Type 1 neurofibromatosis also known as Von Recklinghausen or NF1 is the most common type of Neurofibromatosis. It is Transmitted on chromosome number 17, and is caused mostly by mutation. In very rare cases it is caused by deletion. This type causes multiple areas of hyper pigmentation (i.e. birthmarks).
This has the same symptoms as NF1, and is caused the same way except for the fact that it is carried on chromosome 22, not 1.
Schwannomatosis is the rarest of the three forms of NF and reacts a little differently. Multiple benign tumors are formed in the peripheral nerve fiber cells. This different in another way from the other types also, it does not cause neurological disabilities or malignant tumors.

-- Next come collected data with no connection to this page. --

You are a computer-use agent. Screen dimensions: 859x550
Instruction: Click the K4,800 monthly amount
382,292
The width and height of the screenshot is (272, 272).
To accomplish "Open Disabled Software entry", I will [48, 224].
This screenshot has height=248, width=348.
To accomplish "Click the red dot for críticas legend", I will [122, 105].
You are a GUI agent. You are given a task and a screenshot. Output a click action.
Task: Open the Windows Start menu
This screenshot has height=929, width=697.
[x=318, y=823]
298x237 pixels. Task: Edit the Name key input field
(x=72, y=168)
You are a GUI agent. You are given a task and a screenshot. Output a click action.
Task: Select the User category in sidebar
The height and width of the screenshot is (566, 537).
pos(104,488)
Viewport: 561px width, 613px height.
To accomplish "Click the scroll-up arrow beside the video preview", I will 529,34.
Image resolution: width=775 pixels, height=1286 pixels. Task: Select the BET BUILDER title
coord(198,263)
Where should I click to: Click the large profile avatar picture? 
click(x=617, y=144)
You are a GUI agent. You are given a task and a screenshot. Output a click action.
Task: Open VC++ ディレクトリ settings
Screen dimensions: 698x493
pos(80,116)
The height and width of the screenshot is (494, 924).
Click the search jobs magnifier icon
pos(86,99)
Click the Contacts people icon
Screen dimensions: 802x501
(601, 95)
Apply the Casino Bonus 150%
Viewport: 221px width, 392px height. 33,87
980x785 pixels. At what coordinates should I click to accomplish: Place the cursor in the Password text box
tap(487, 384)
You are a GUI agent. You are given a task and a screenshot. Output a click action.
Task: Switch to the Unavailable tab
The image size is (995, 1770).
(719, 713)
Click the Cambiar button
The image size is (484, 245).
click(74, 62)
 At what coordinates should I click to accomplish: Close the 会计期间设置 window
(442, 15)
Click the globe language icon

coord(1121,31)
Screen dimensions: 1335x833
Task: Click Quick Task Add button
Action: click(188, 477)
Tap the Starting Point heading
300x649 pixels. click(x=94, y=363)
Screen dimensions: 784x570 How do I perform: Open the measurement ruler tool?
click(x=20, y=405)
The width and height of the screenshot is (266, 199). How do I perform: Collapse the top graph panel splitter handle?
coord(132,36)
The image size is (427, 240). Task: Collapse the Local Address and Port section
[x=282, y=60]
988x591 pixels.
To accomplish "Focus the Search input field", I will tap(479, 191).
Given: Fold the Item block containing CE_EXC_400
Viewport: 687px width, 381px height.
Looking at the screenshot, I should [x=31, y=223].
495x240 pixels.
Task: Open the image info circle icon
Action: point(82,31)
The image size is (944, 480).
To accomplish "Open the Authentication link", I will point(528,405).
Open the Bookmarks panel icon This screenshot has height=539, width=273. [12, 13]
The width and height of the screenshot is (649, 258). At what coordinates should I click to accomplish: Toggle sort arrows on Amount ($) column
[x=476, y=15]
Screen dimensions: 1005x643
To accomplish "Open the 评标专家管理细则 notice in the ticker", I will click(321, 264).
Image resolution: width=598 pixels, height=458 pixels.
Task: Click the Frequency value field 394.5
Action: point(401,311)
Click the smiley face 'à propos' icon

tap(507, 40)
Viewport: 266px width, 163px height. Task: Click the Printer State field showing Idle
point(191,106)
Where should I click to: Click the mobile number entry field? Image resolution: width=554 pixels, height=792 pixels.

Causes chronic pain, which is possible to occur in any parts of the body, depending on the peripheral nerves are affected
Incidence and Prevalence
Neurofibromatosis is the most common genetic neurological disease caused by a single gene. 100,000 people in the U.S. are affected by it. 1 in 4,000 people are affected by type 1 and it is normally treated during early childhood or infancy. 1 in 50,000 people are affected by type 2 neurofibromatosis.
Causes and Risk Factors
Two genetic processes can result in Neurofibromatosis. In half the cases occur when a defective NF gene is given to a child resulting in autosomal
dominant transition. in very rare cases Neurofibromatosis is caused by the NF1 or NF2 gene being deleted. The other half is caused by random genetic mutation. This has no known cause no hereditary link and no family history. Neurofibromatosis has been linked to other disorders such as epilepsy and scoliosis.
1. How is Neurofibromatosis caused?
2. What are the chances os getting Neurofibromatosis? Is it Genetic?
3. What does it do to your body?
4. Is Neurofibromatosis treatable?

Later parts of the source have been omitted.